-- DIRECTIONS --
Reproduce exactly the final portion of the data: every line from the one containing "Select the Blank Instagram Story template" through the last line, inclusive.

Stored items
● ● ●

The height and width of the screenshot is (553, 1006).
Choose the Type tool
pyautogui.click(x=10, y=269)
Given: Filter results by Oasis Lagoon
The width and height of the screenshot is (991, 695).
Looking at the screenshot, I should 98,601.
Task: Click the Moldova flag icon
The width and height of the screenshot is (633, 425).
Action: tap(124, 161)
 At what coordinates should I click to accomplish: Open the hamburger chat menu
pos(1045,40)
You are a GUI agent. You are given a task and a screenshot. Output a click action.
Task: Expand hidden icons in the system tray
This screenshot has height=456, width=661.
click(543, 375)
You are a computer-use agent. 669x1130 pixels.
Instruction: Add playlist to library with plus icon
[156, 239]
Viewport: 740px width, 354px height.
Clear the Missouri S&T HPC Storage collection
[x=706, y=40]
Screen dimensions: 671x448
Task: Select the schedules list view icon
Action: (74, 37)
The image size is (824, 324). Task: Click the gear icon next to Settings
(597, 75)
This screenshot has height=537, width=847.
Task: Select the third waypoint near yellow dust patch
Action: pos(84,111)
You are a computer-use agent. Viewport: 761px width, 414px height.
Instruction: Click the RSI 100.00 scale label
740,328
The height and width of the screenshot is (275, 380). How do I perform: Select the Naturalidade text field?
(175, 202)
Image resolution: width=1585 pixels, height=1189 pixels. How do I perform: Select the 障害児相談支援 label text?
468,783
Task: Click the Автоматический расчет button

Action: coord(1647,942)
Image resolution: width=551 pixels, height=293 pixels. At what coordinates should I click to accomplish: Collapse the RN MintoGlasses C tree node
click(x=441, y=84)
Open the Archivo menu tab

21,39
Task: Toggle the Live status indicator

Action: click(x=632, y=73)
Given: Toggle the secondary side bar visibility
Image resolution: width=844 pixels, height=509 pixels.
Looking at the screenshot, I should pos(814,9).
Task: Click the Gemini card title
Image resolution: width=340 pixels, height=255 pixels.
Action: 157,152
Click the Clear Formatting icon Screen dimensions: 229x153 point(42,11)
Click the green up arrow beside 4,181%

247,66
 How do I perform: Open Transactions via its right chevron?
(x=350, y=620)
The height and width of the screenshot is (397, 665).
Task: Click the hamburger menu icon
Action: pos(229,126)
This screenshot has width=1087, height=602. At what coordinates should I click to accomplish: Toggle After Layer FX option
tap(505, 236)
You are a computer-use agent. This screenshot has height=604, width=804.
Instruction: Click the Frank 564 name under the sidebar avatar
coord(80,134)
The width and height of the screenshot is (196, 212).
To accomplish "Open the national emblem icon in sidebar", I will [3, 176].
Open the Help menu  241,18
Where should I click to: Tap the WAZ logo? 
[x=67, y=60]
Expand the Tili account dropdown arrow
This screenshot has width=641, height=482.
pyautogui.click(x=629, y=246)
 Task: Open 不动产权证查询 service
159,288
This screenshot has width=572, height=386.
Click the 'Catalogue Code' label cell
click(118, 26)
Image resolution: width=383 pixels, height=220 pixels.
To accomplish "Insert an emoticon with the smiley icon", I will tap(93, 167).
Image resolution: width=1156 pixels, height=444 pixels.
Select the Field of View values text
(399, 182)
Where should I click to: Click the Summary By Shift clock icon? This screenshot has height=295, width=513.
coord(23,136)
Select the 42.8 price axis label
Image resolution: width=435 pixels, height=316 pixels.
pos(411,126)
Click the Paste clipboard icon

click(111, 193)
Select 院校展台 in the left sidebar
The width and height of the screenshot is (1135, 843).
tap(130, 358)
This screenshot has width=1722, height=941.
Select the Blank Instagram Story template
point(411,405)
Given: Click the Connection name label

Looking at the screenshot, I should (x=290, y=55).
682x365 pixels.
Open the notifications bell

● ● ●

-- RESPONSE --
Select the Blank Instagram Story template
point(411,405)
Given: Click the Connection name label

Looking at the screenshot, I should (x=290, y=55).
682x365 pixels.
Open the notifications bell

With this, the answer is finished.